Réaliste, le film s’octroie aussi bien des scènes intimistes que de foule, en témoigne celle de l’assaut policier sur un campement de toxicomanes, filmée avec d’authentiques crack-addicts, ayant accepté de figurer dans le film, ce qui ne fut pas une simple affaire à tourner. Payman Maadi et Navid Mohammadzadeh se livrent alors à un furieux combat de coqs, sombre et violent, tandis que Saeed Roustaee parvient à nous happer dès les premières minutes de son film, haletant, anxiogène, et cela jusqu’au final, extrêmement éprouvant, duquel on ressort totalement retourné, et interrogé. Il faut dire que la profondeur psychologique de l’écriture - aux abois - de ses intervenants y est pour quelque chose, l’empathie étant présente à tous les niveaux.
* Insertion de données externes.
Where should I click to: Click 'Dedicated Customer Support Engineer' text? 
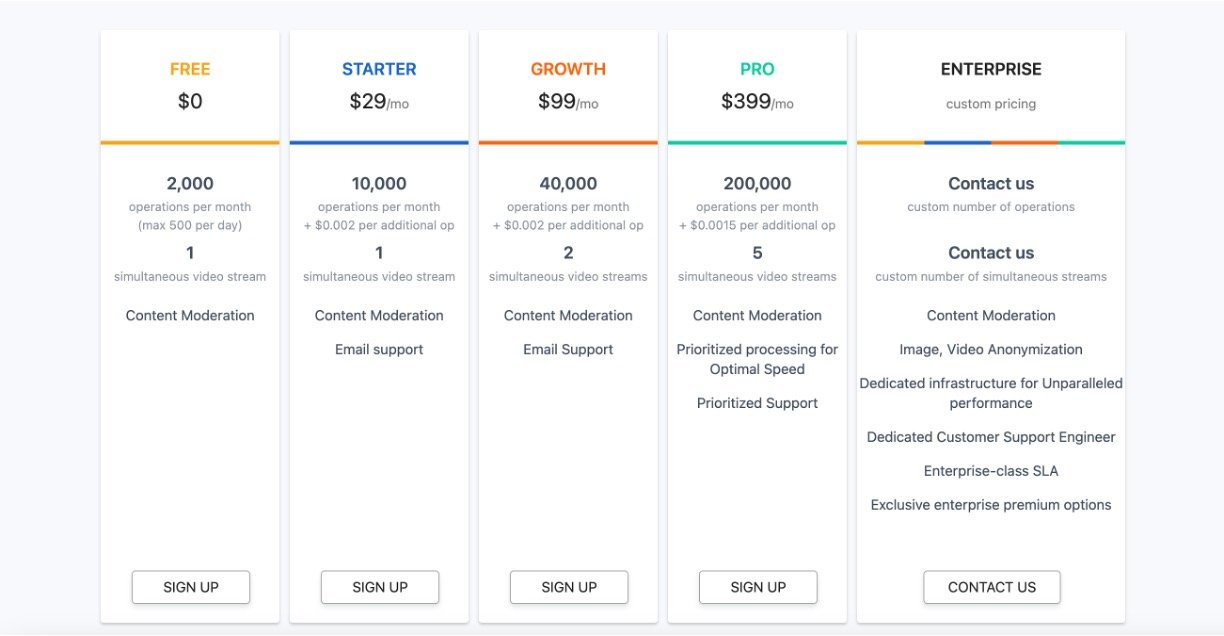pos(991,437)
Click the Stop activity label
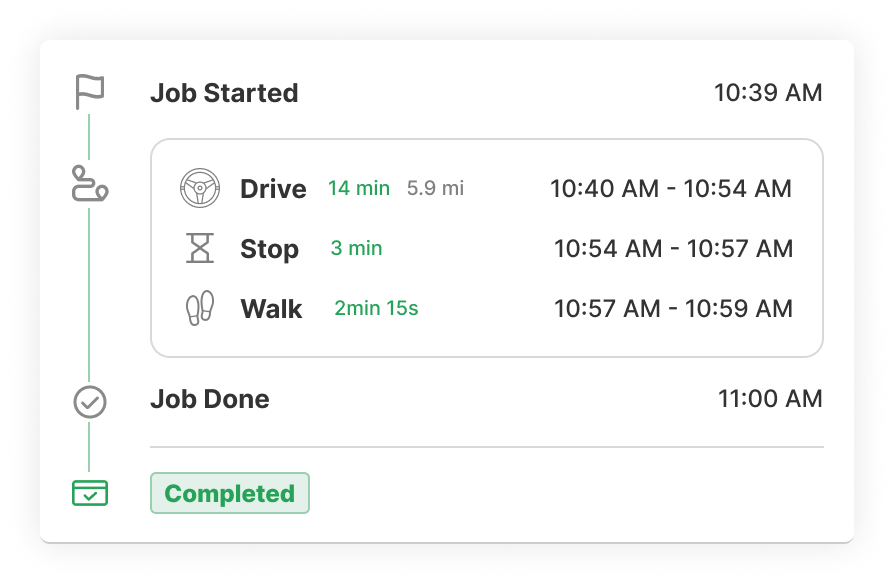This screenshot has width=894, height=584. 269,249
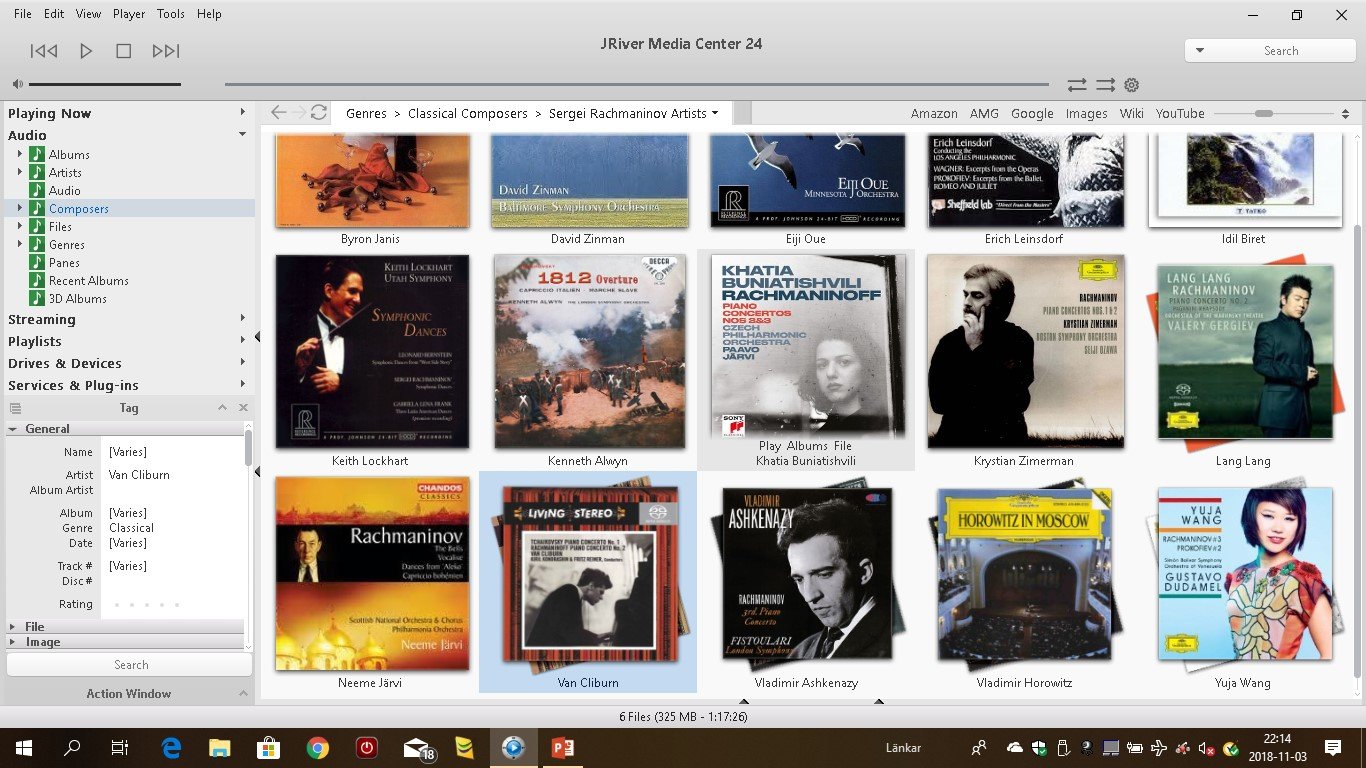The image size is (1366, 768).
Task: Open the Player menu
Action: [x=129, y=14]
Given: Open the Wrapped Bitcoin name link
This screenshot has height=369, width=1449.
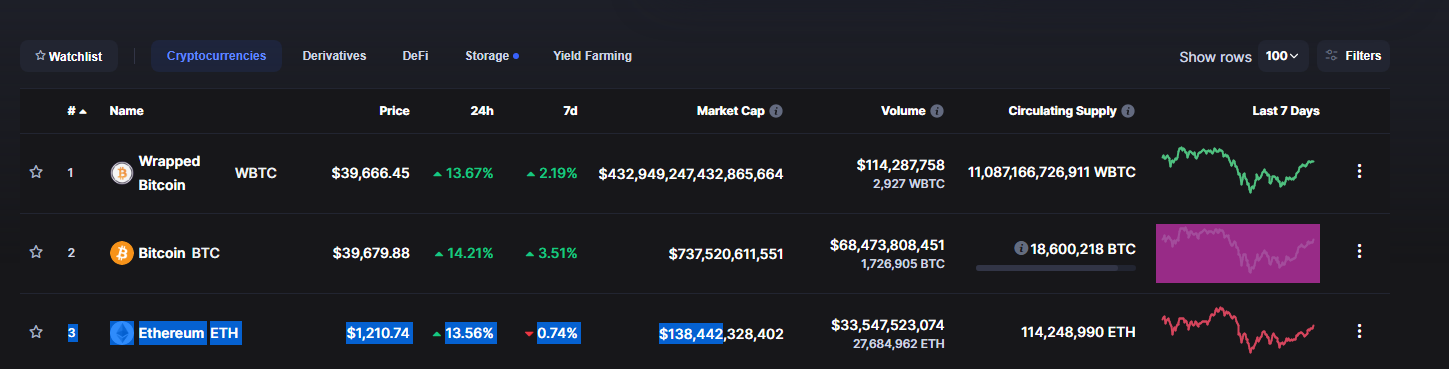Looking at the screenshot, I should 169,173.
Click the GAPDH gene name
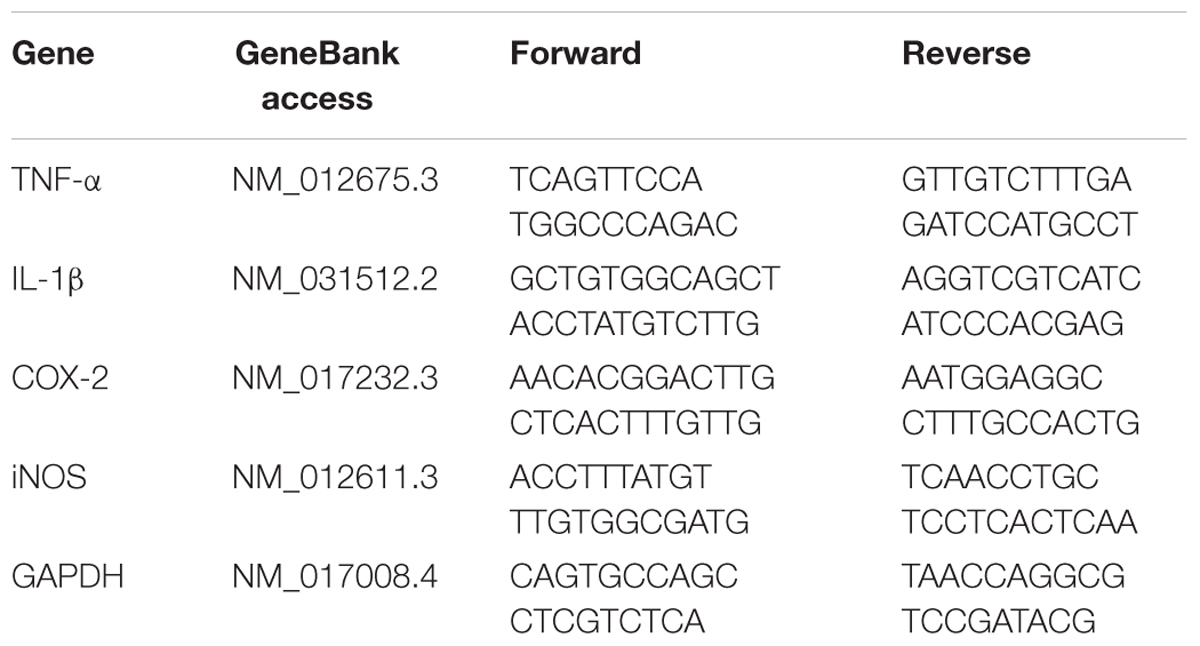 pos(67,577)
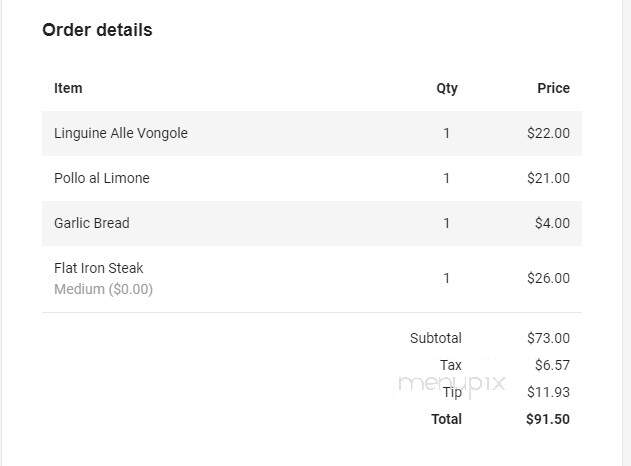Click the $4.00 Garlic Bread price

coord(552,223)
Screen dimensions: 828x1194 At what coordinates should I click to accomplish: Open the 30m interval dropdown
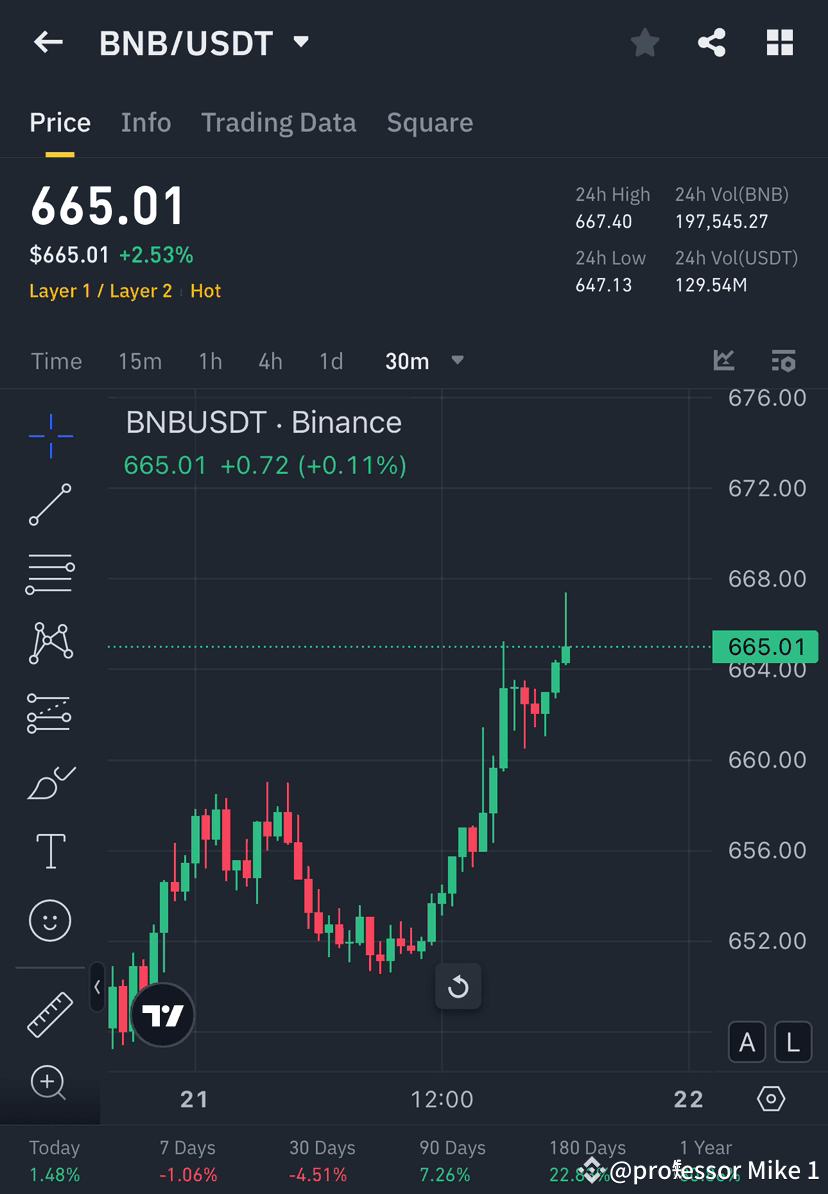(424, 361)
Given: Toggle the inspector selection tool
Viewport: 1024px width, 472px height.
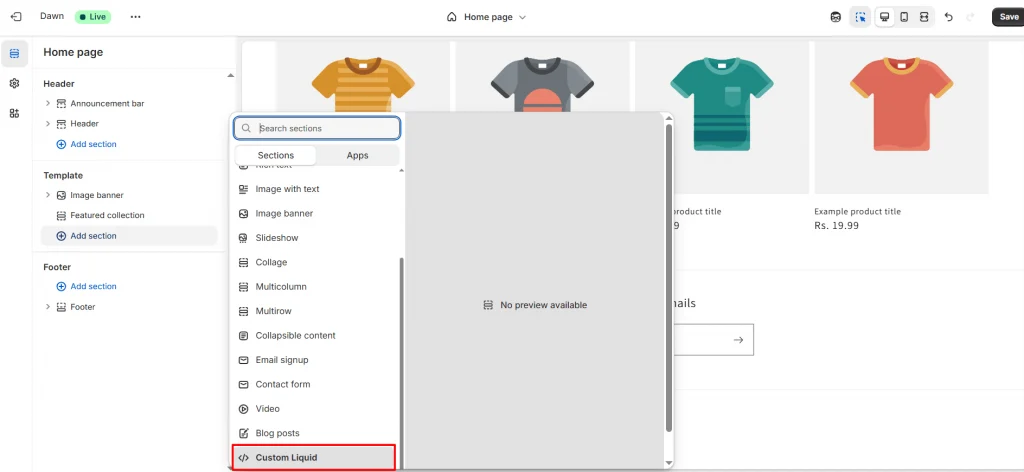Looking at the screenshot, I should pyautogui.click(x=860, y=17).
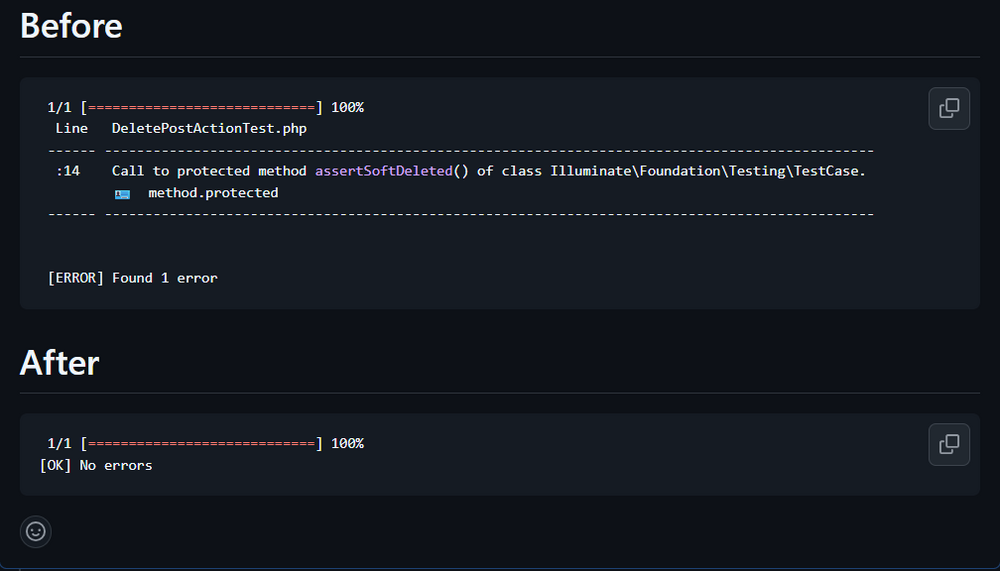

Les mots employés, et tous les dialogues se suivent alors à la lettre, et pas qu’en leur pied. "La Loi de Téhéran" est également parfaitement mis en scène, rythmé à la façon d’interrogatoires volatiles, aux détours d’aller-retour en cellules, fourmillant de détenus en attente de leurs jugements, ce qui peut durer prendre parfois des jours, des semaines, voire des mois, étant donné une justice iranienne défectueuse, et gangrénée de toutes parts.